«I giovani? Sono i veri intellettuali»

«Il giovane è un intellettuale, e per questo soffre. I giovani si interrogano ancora sul senso della vita, cosa che di solito gli adulti non fanno. E i primi che dovrebbero rendersi conto di questo sono proprio i professori». Romano Luperini, docente di Letteratura Italiana all’Università di Siena, autore di numerosi studi e di uno dei più famosi manuali scolastici, parla di letteratura senza dimenticare la realtà del nostro tempo. E così l’incontro su «La figura del giovane nel romanzo italiano tra Ottocento e Novecento» non è stato solo una lezione su Svevo e su Tozzi, ma anche un’occasione per riflettere sul ruolo della scuola, sulle radici del disagio giovanile e più in generale sull’immagine dei giovani diffusa nel nostro tempo.

L’incontro, che si è tenuto giovedì scorso nell’aula magna dei Benedettini, è stato organizzato dalla sezione catanese dell’Associazione degli Italianisti Italiani (ADI). A fianco di Luperini hanno partecipato i professori Nicolò Mineo e Andrea Manganaro, della facoltà di Lettere di Catania.

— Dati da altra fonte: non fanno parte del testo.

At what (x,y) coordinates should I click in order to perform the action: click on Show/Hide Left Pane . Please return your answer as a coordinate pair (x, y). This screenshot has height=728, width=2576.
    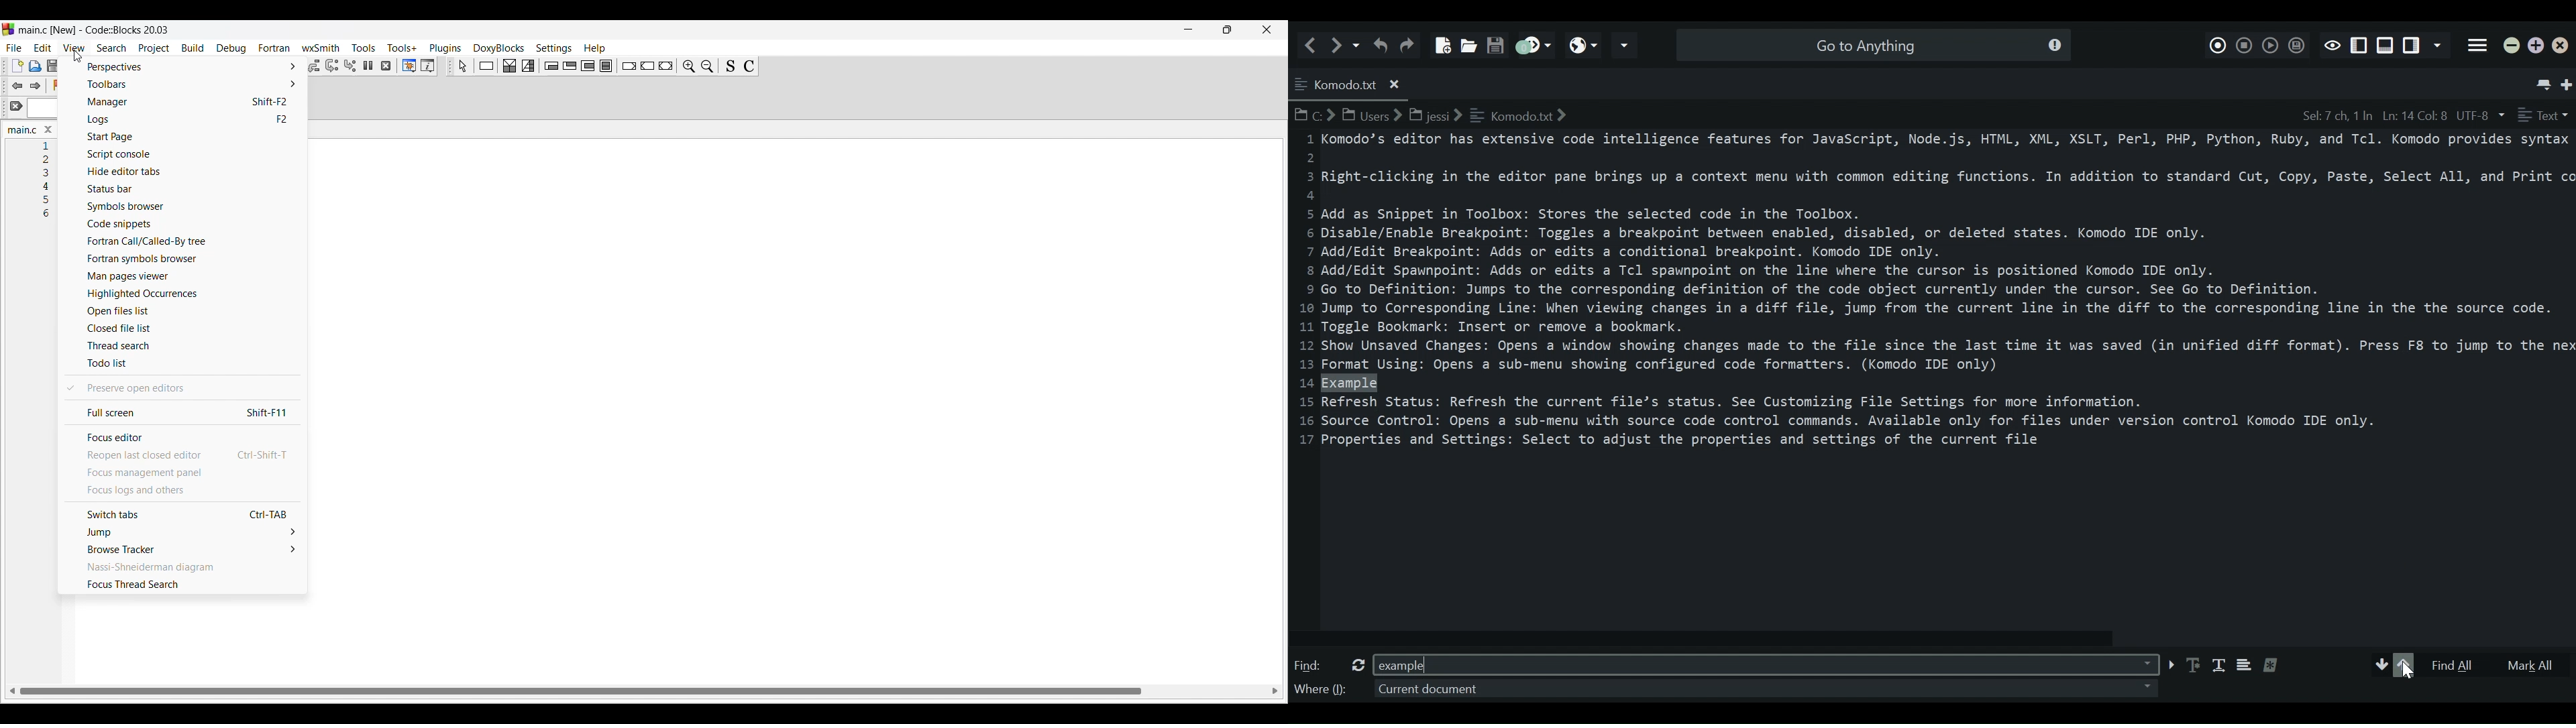
    Looking at the image, I should click on (2413, 46).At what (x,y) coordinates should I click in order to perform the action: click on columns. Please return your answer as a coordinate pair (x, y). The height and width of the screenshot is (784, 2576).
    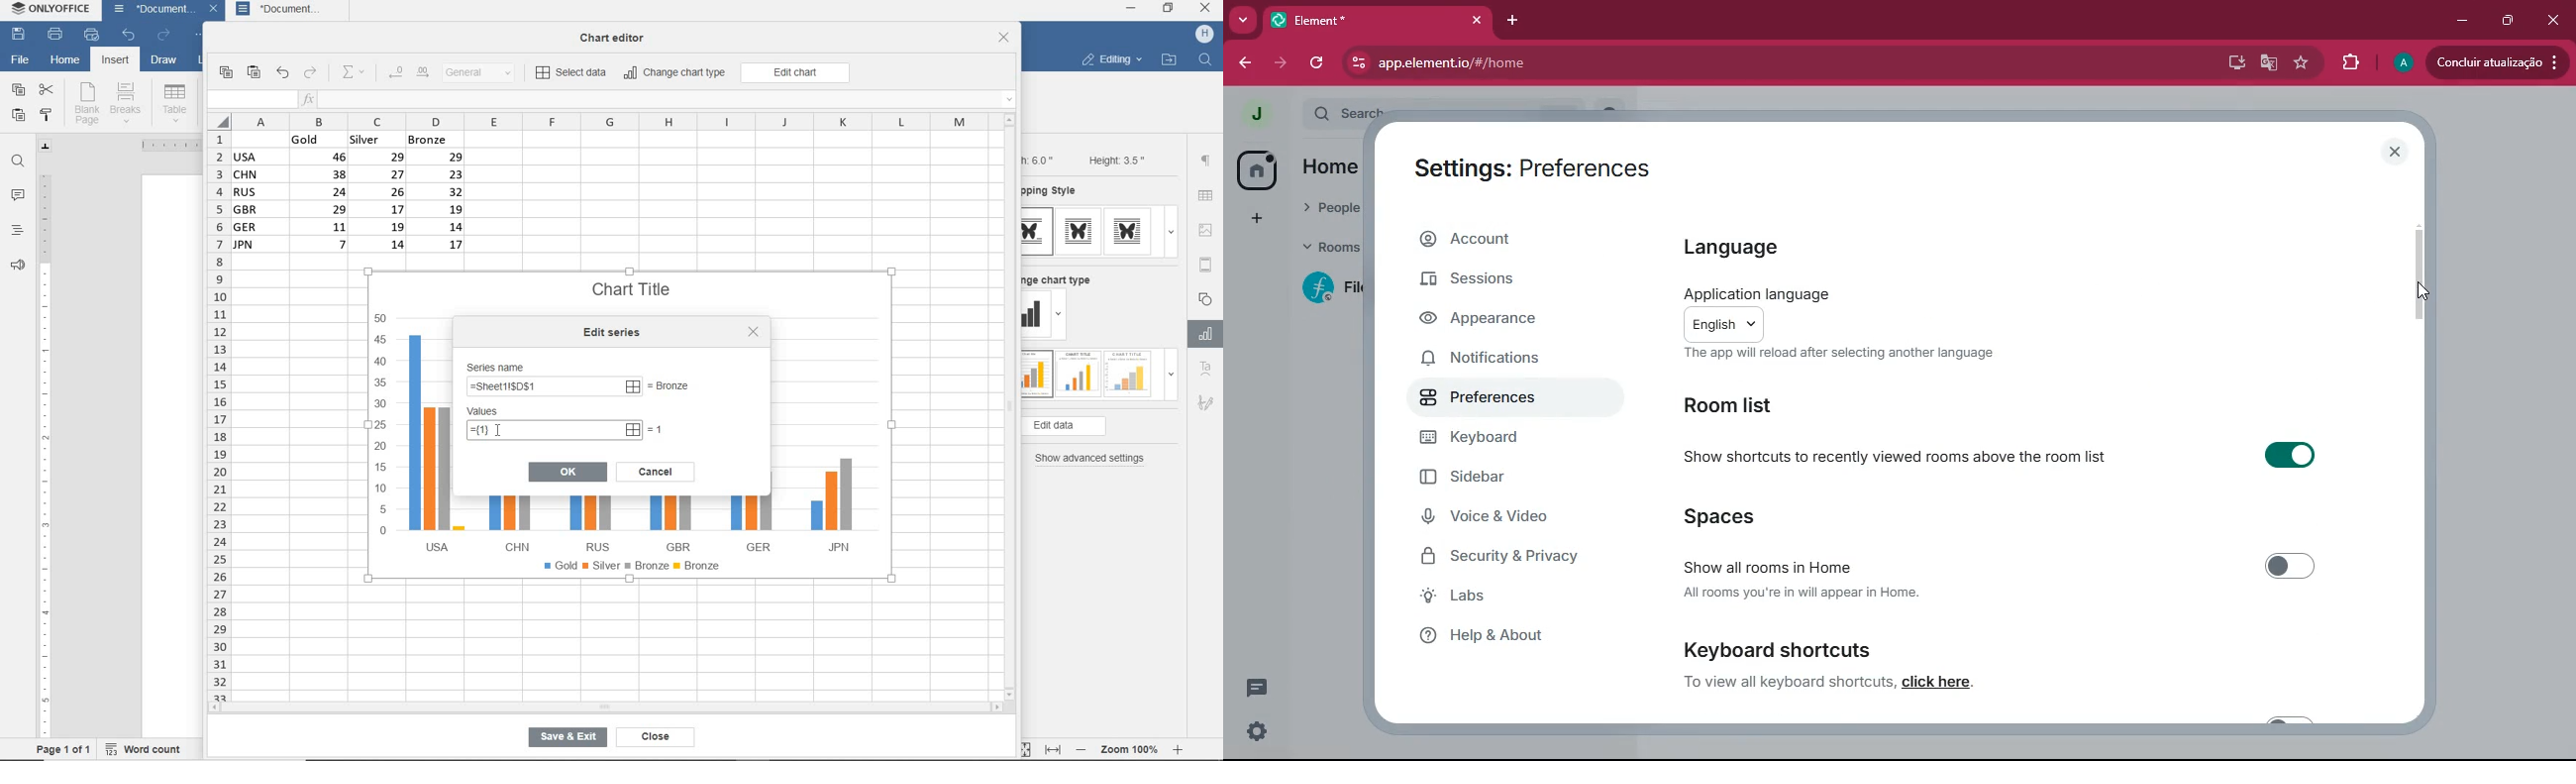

Secondo Luperini i cambiamenti storici, politici e sociali avvenuti tra ‘800 e ‘900 hanno segnato una svolta epocale, che interessa anche il nostro tempo.  «I giovani di oggi non sono poi tanto diversi dal protagonista de “I Malavoglia” di Verga, così come non è difficile che si rispecchino nel personaggio di Pietro di Federico Tozzi (protagonista del romanzo “Con gli occhi chiusi”)». La moderna condizione del giovane può forse riassumersi in una frase tratta dal racconto Pittori dello stesso Tozzi: «la nostra giovinezza è una specie di malattia che non ci lascia il tempo di guarire». Giovinezza dunque come condizione di esclusione dalla realtà, senso di non appartenenza, esilio interiore dei personaggi. «I giovani protagonisti dei romanzi di formazione di fine ‘800 e inizi ‘900 incarnano la stessa “alienazione dalla vita” dei ragazzi d’oggi… giovani sonnamboli, spaesati, incapaci di tutto, giovani che soffrono nel vivere una realtà che non sentono la loro». Giovinezza dunque, almeno nella letteratura occidentale, come condizione negativa. Tanto che, per poter citare esempi di giovani “in positivo” Luperini deve tornare alla letteratura della Resistenza; oppure, uscendo dalla letteratura, deve prendere l’esempio direttamente dalla realtà. Citando il coraggio di Roberto Saviano, l’autore di Gomorra.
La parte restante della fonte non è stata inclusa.